3-Bromo-5-Carbamoylisothiazole-4-Carboxylate (6)

A suspension of methyl 3-bromo-5-cyanoisothiazole-4-carboxylate (5a) (98.8 mg, 0.40 mmol) in conc. H₂SO₄ (4 mL) was stirred at ca. 20 °C until consumption of the starting material (TLC, 18 h).

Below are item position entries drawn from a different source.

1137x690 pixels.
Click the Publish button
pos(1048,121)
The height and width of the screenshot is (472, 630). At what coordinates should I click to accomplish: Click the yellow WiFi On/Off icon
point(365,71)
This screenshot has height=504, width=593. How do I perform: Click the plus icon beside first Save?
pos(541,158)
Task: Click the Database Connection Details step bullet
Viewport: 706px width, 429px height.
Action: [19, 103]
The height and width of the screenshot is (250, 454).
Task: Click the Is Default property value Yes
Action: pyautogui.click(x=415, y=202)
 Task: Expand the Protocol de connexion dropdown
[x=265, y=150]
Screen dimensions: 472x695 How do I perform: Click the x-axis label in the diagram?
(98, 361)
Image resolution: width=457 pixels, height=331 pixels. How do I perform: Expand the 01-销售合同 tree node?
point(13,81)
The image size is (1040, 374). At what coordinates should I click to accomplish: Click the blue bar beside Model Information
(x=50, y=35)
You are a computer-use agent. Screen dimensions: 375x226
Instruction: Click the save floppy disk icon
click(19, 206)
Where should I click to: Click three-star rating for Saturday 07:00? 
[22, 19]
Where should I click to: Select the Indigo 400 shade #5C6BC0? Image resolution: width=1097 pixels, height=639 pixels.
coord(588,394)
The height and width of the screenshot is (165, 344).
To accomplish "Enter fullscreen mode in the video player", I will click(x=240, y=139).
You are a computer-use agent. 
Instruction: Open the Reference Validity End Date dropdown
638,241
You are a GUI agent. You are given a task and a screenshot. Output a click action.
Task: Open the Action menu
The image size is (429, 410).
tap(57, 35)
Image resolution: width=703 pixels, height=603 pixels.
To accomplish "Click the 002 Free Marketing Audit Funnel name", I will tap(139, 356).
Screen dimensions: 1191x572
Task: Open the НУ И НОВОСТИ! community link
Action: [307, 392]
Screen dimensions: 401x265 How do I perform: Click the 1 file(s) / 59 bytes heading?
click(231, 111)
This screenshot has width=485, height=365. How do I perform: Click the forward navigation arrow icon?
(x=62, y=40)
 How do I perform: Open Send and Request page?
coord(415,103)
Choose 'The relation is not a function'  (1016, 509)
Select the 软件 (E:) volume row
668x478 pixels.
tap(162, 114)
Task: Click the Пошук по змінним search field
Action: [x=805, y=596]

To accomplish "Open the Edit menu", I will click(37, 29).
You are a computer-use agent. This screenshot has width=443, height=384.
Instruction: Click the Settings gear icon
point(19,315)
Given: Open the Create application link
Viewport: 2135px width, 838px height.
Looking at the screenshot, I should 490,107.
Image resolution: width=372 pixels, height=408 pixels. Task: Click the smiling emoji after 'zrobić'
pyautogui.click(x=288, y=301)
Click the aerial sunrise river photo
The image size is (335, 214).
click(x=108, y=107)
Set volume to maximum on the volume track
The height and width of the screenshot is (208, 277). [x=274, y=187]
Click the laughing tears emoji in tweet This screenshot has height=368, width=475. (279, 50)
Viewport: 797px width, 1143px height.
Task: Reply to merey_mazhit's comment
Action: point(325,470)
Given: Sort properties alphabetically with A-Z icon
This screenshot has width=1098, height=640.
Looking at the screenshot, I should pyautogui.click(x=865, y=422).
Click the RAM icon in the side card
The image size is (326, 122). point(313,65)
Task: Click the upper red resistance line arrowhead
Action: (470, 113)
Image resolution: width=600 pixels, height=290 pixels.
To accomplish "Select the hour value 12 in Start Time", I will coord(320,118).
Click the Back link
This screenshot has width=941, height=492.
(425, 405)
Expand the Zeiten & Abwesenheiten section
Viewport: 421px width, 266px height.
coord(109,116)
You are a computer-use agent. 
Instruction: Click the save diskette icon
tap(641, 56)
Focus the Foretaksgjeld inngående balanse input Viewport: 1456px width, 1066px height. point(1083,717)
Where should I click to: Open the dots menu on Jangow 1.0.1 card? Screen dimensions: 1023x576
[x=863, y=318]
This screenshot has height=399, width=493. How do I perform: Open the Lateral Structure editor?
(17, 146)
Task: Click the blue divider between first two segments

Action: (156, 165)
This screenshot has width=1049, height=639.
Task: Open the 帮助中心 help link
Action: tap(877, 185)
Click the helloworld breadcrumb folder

The mixture was then poured onto ice and extracted with DCM (3 × 10 mL), dried over Na₂SO₄ and evaporated to give the title compound 6 (98.9 mg, 93%) as colorless plates, mp (hotstage) 143–144 °C, mp (DSC) onset 145.1 °C, peak max 146.5 °C (from c-hexane); R_f 0.70 (DCM/t-BuOMe 75:25); (found: C, 27.37; H, 1.88; N, 10.63. C₆H₅BrN₂O₃S requires C, 27.19; H, 1.90; N, 10.57%); λ_max(DCM)/nm 246 inf (3.77), 286 (3.60); v_max/cm⁻¹ 3370 m, 3277 w, 3225 w and 3198 w (N-H), 1701 s (C=O), 1686 s (C=O), 1647 m, 1607 s, 1522 m, 1456 w, 1437 m, 1400 m, 1310 m, 1263 s, 1134 w, 1096 m, 1001 m, 922 m, 851 m, 789 s, 781 m, 758 m; δ_H(500 MHz; CDCl₃) 8.75 (1H, NH₂), 6.22 (1H, NH₂), 4.03 (3H, s, CH₃); δ_C(125 MHz; CDCl₃) 169.5 (Cq), 163.5 (Cq), 159.3 (Cq), 138.1 (Cq), 126.4 (Cq), 53.5 (CH₃); m/z (MALDI-TOF) 305 (M + K⁺ + 2, 25%), 303 (M + K⁺, 25), 289 (M + Na⁺ +2, 33), 287 (M + Na⁺, 36), 193 (80), 177 (100), 137 (68).